───── TASK INPUTS ─────
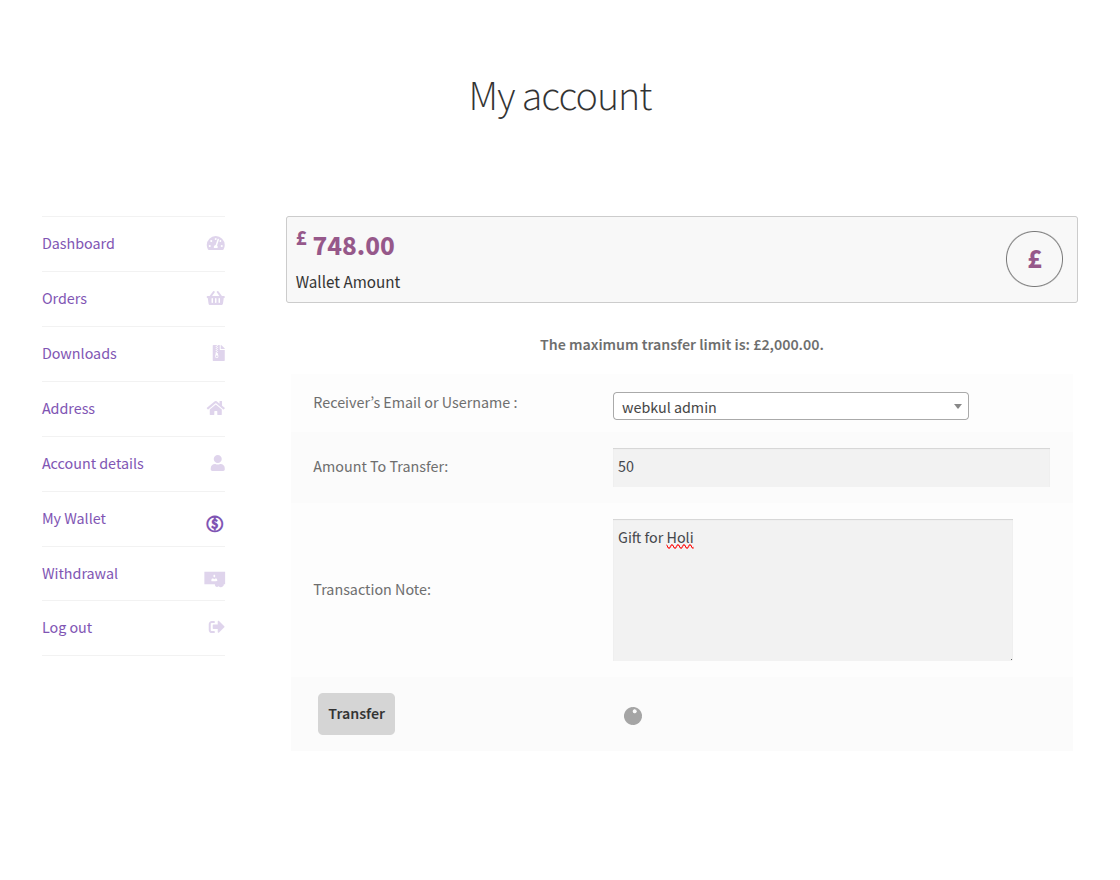This screenshot has height=880, width=1120.
Task: Expand the receiver selection arrow
Action: coord(957,406)
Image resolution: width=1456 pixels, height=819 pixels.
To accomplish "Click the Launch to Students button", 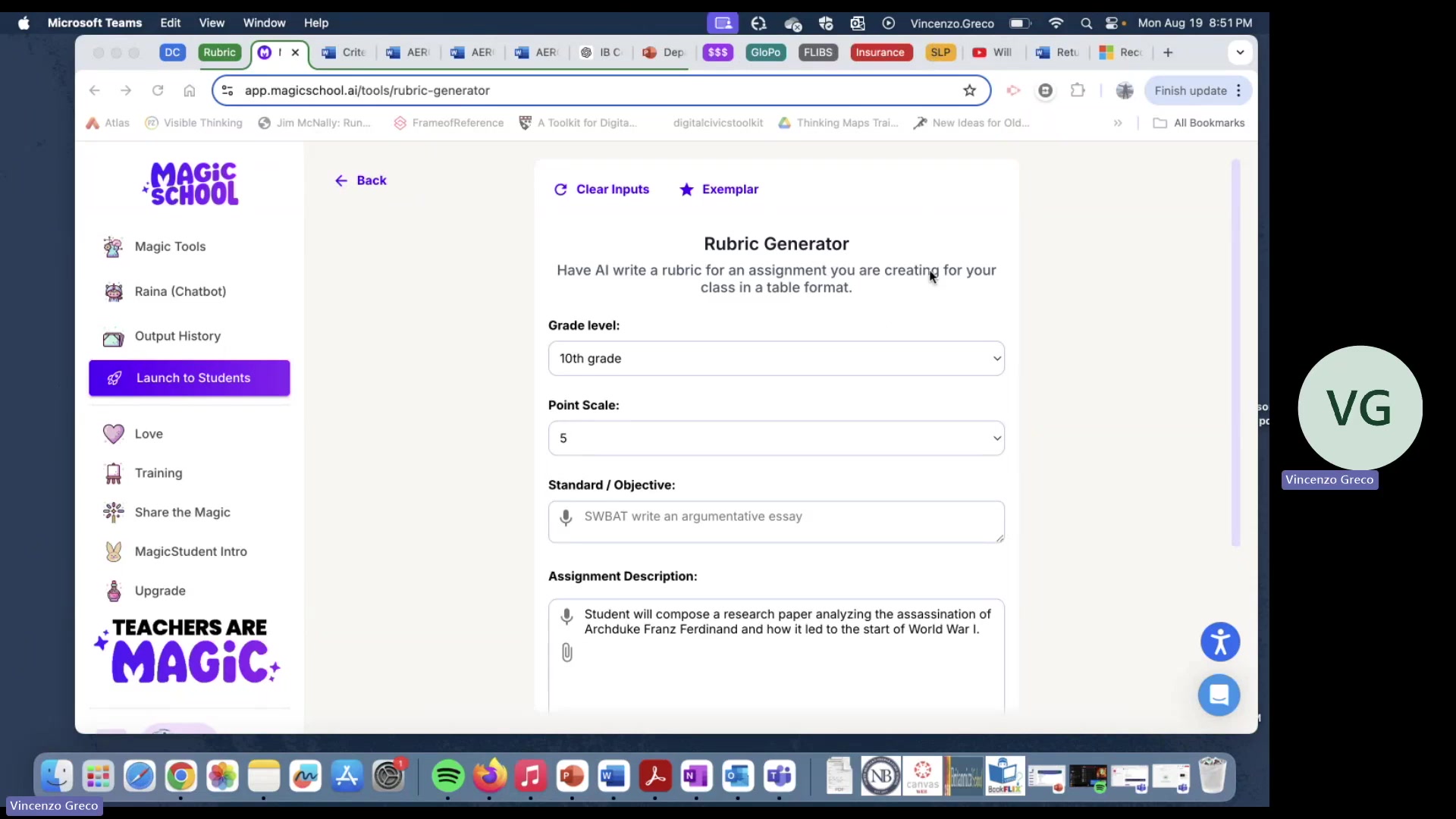I will 188,378.
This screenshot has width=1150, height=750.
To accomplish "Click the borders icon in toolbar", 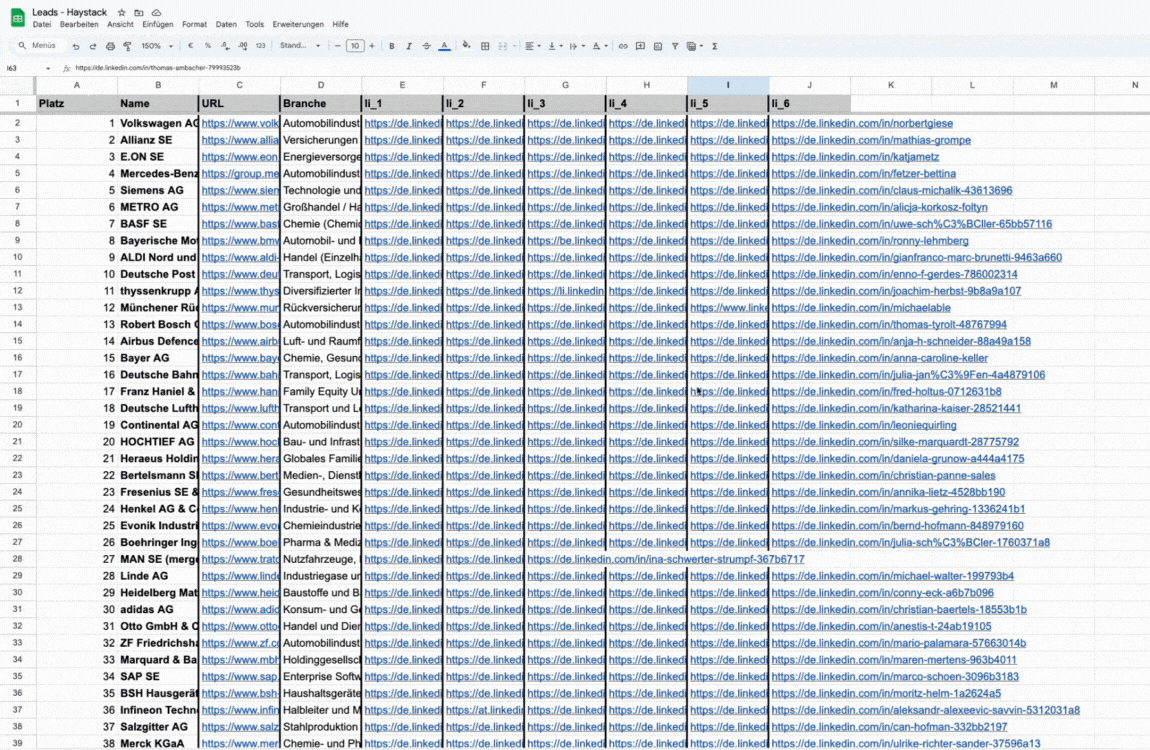I will tap(485, 46).
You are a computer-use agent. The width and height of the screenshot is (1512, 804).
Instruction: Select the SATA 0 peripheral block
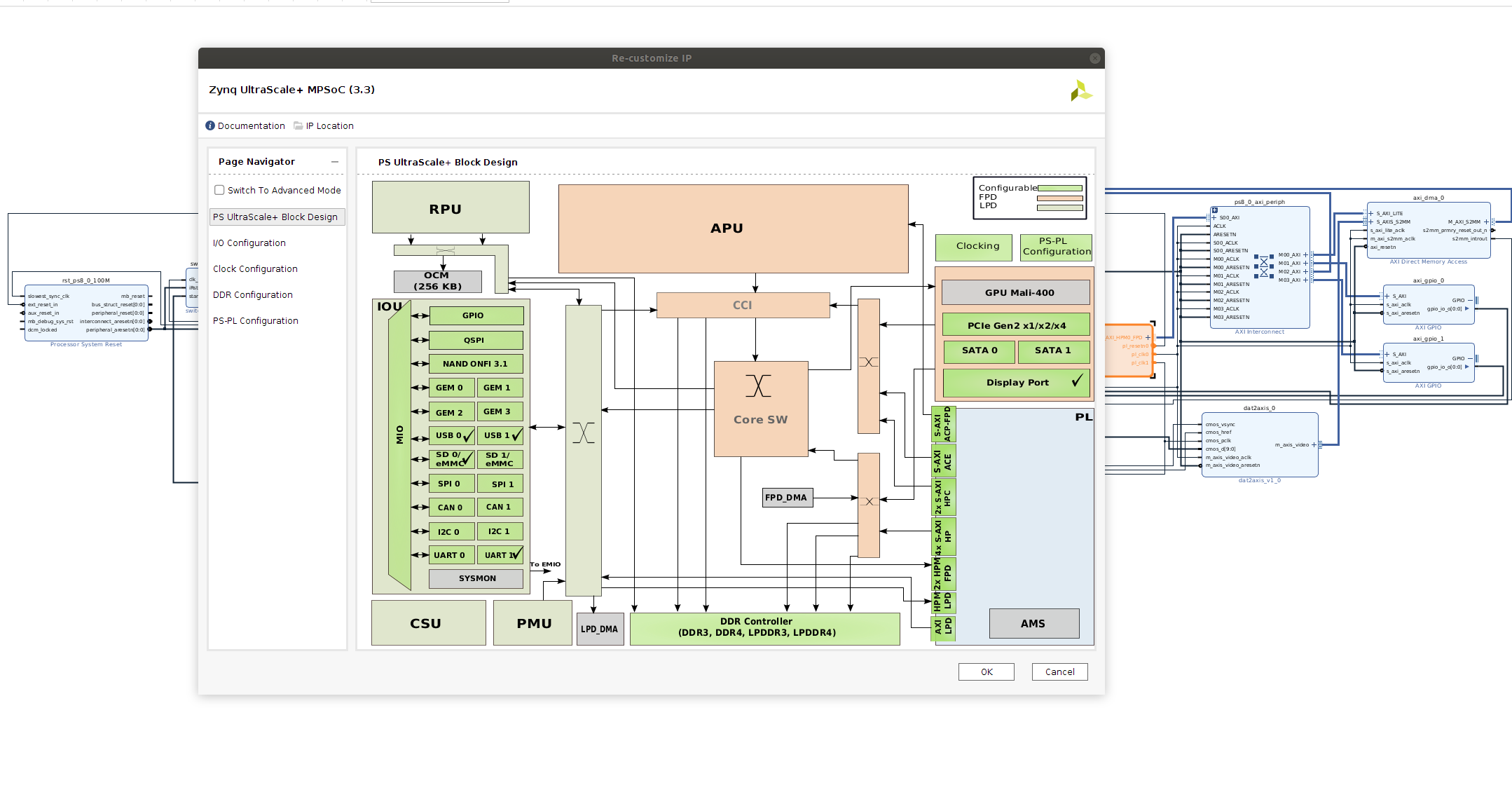(x=978, y=350)
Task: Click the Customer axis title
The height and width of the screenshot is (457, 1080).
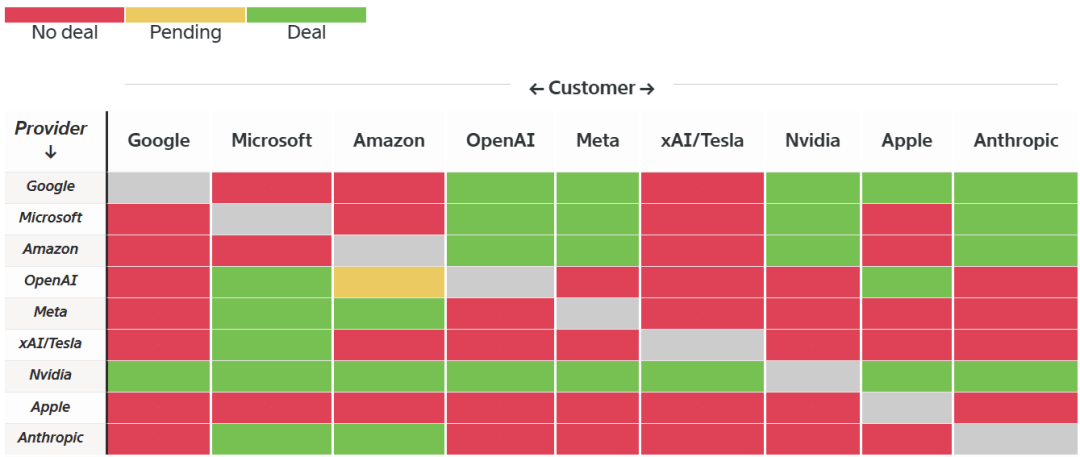Action: tap(591, 88)
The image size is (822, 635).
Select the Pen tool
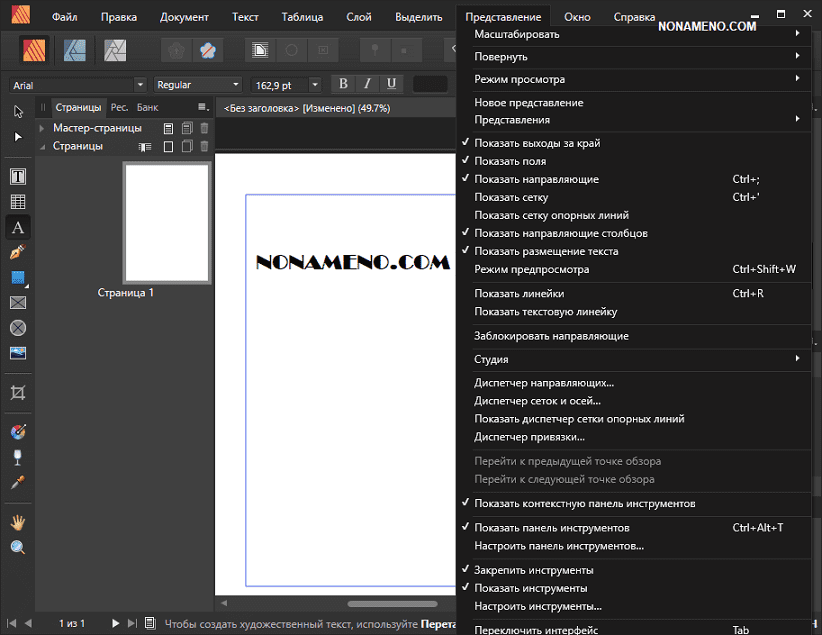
─────
Copy the listing again from the line that has "You are a computer-use" through its end, requests included. Multiply each coordinate in the answers by 0.95 and round to a whole number, with halves rounded up, and leave out the pictures.

You are a computer-use agent. The width and height of the screenshot is (1512, 804).
Instruction: Select the SATA 0 peripheral block
(x=929, y=333)
Task: Click the Customer axis title
The height and width of the screenshot is (457, 1080).
Action: tap(561, 84)
The image size is (822, 635).
Select the Pen tool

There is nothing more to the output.